\nSo, let’s take a look at an example of the measurement argument. Here’s one
\nfrom that paragon of good science, the [Institute for Creation Research](http:\/\/www.icr.org\/index.php?module=articles&action=view&ID=165), titled “The Sun in Shrinking”. This is very typical of the naive measurement argument: it doesn’t worry about the *cause* of the alleged shrinkage of the sun, but instead just focuses on estimating a rate of shrinkage, and using that to create a bound on the age of the earth.
\n>OBSERVATIONS
\n>
\n>Does the size of the sun change over the years? Recently, “John A. Eddy (Harvard -Smithsonian Center
\n>for Astrophysics and High Altitude Observatory in Boulder) and Aram A. Boornazian (a mathematician
\n>with S. Ross and Co. in Boston) have found evidence that the sun has been contracting about 0.1% per
\n>century…corresponding to a shrinkage rate of about 5 feet per hour.”1 The diameter of the sun is
\n>close to one million miles, so that this shrinkage of the sun goes unnoticed over hundreds or even
\n>thousands of years. There is no cause for alarm for us or for any of our descendants for centuries
\n>to come because the sun shrinks so slowly. Yet the sun does actually appear to shrink. The data Eddy
\n>and Boornazian examined spanned a 400-year period of solar observation, so that this shrinkage of
\n>the sun, though small, is apparently continual.
\n>
\n>INTERPRETATION
\n>
\n>What does the shrinkage of the sun have to do with creation and evolution? The sun was larger in the
\n>past than it is now by 0.1% per century. A creationist, who may believe that the world was created
\n>approximately 6 thousand years ago, has very little to worry about. The sun would have been only 6%
\n>larger at creation than it is now.

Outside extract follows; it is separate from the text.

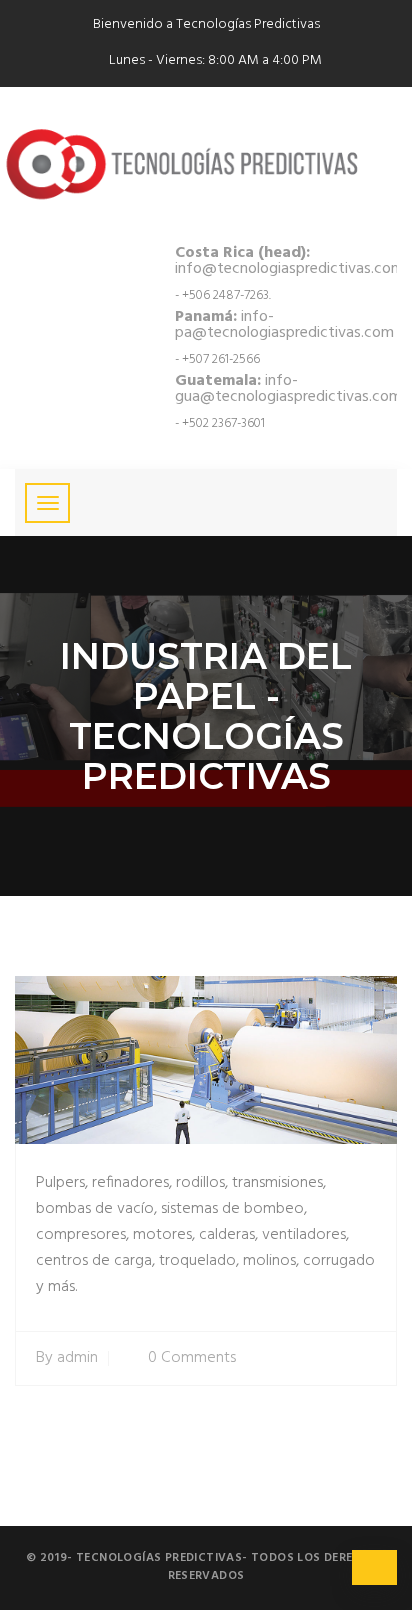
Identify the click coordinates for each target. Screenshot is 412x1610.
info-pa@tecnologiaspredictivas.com (284, 325)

However, if the rate of change of the solar radius remained
\n>constant, 100 thousand years ago the sun would be twice the size it is now. One could hardly imagine
\n>that any life could exist under such altered conditions. Yet 100 thousand years is a minute amount
\n>of time when dealing with evolutionary time scales.2
\n>
\n>How far back in the past must one go to have a sun so large that its surface touches the surface of
\n>the earth? The solar radius changes at 2.5 feet per hour, half the 5 feet per hour change of the
\n>solar diameter. The distance from the sun to the earth is 93 million miles, and there are 5,280 feet
\n>in one mile. Assuming (by uniformitarian-type reasoning) that the rate of shrinkage has not changed
\n>with time, then the surface of the sun would touch the surface of the earth at a time in the past
\n>equal to t = (93,000,000 miles) (5,280 ft\/mile) (2.5 ft\/hr) (24 hr\/da) (365 day\/yr)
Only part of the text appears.